Some people just don’t like sitting still while they enjoy a beer and now those people can add ping pong to their repertoire of darts, pool and bowling. In an unassuming private residence near the station, you can do your best Ai Fukuhara impression and enjoy a few cold ones with your friends.

Aladdin and Hookahs

This one’s a twofer in honor of the twin names of the water pipe, the hookah and the shisha. Both of these fine establishments offer various flavored no-tar, low nicotine tobaccos for smoking while enjoying the over-the-top Middle Eastern decor. And the waitstaff aren’t too hard on the eyes either.

Ninja Akasaka

Is it a tourist trap? Probably. But is it loads of goofy fun? Most definitely! Who wouldn’t want to go to a ninja-themed restaurant? Nobody, that’s who! Not only will your waiter employ his ninja prowess in bringing your order, he’ll also do magic tricks for your entertainment.

Fishing Izakaya Zauo

It doesn’t get any fresher than this, folks. At this Japanese-style pub, you sit over a giant fish tank in a boat, catch your dinner and eat it on the spot. Staff say it’s not just delicious, it’s a feast for your eyes and a whole lot of fun too.

Little TGV

You’ve probably heard of maid cafes, and this place is along the same lines, if you’ll excuse the pun. Instead of maids, though, your waitress will be a cute train conductor! They also have tables made from train benches, food served in train-shaped dishes and model trains zipping about. Everything your inner train nerd desires!

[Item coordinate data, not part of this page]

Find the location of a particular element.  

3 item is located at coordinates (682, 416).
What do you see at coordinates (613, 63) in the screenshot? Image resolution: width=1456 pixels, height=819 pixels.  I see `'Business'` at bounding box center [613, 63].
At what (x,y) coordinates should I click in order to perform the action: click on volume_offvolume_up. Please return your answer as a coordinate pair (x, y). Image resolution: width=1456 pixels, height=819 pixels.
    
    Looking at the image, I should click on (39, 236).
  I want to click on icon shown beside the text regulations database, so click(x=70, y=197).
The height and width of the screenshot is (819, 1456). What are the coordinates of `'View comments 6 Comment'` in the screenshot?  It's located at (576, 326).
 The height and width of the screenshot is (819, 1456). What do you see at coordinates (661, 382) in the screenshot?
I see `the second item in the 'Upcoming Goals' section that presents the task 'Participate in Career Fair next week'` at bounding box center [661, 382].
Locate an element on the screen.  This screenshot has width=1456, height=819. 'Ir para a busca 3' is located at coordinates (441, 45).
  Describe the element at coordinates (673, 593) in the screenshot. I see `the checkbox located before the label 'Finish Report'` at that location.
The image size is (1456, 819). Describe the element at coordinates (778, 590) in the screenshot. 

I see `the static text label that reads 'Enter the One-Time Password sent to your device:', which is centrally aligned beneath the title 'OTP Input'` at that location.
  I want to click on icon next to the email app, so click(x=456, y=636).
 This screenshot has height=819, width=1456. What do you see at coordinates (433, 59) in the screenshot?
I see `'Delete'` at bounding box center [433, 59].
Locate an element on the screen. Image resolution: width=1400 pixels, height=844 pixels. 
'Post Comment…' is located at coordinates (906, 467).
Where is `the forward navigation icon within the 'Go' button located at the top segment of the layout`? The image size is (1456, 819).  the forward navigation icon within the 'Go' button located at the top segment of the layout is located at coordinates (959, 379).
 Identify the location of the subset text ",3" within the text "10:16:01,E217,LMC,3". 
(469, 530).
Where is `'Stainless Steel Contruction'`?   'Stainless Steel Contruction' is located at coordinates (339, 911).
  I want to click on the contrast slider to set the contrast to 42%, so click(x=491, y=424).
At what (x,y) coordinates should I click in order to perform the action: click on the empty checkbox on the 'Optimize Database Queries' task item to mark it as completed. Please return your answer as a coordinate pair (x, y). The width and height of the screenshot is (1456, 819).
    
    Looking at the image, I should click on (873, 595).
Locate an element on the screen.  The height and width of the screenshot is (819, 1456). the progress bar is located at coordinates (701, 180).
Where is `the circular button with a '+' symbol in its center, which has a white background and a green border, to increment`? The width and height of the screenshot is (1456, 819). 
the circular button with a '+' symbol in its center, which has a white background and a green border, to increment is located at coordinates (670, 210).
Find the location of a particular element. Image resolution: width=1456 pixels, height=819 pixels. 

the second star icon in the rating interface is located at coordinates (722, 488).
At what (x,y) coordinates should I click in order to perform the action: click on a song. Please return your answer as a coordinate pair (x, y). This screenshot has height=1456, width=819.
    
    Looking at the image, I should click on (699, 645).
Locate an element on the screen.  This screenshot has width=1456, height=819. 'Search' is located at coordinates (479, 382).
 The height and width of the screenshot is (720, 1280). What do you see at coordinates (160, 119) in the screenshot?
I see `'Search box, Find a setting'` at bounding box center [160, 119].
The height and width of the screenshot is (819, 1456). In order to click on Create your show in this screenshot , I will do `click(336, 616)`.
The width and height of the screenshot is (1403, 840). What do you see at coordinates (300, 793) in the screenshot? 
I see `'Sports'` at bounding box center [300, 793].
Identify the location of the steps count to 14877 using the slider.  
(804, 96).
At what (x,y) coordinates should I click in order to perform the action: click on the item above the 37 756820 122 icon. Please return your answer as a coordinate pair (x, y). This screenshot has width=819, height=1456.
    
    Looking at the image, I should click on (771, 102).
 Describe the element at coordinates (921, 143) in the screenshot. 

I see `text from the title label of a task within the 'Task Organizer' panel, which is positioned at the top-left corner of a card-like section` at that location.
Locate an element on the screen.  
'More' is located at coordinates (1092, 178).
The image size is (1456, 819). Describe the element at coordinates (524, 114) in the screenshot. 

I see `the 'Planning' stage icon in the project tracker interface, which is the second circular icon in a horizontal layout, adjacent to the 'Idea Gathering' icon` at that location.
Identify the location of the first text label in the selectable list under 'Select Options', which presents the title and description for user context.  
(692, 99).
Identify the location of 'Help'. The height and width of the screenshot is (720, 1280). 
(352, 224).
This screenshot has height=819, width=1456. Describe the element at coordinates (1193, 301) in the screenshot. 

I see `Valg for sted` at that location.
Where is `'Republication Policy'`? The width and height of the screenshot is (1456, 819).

Issey and Ginza 12 O’Clock

If you are looking for a magic night out in a quite literal sense, these two bars should be your destinations. A table charge will get you in the door for the evening magic shows and the magicians also make the rounds to do magic at your table. But with the cheapest table charges starting at 4,500 yen, just make sure they don’t make your wallet disappear…


If you’re familiar with Japanese entertainers, you will probably get a kick out of this bar. They put on two shows a night (3 on weekends) featuring impersonations of famous performers like Hikaru Utada and Mr. Children. Even if you aren’t that familiar with the Japanese pop culture, you might get lucky. Their website lists Michael Jackson, Bon Jovi and Elvis impersonators too.

Of course, this list only scratches the surface of the quirky smorgasbord that is Tokyo.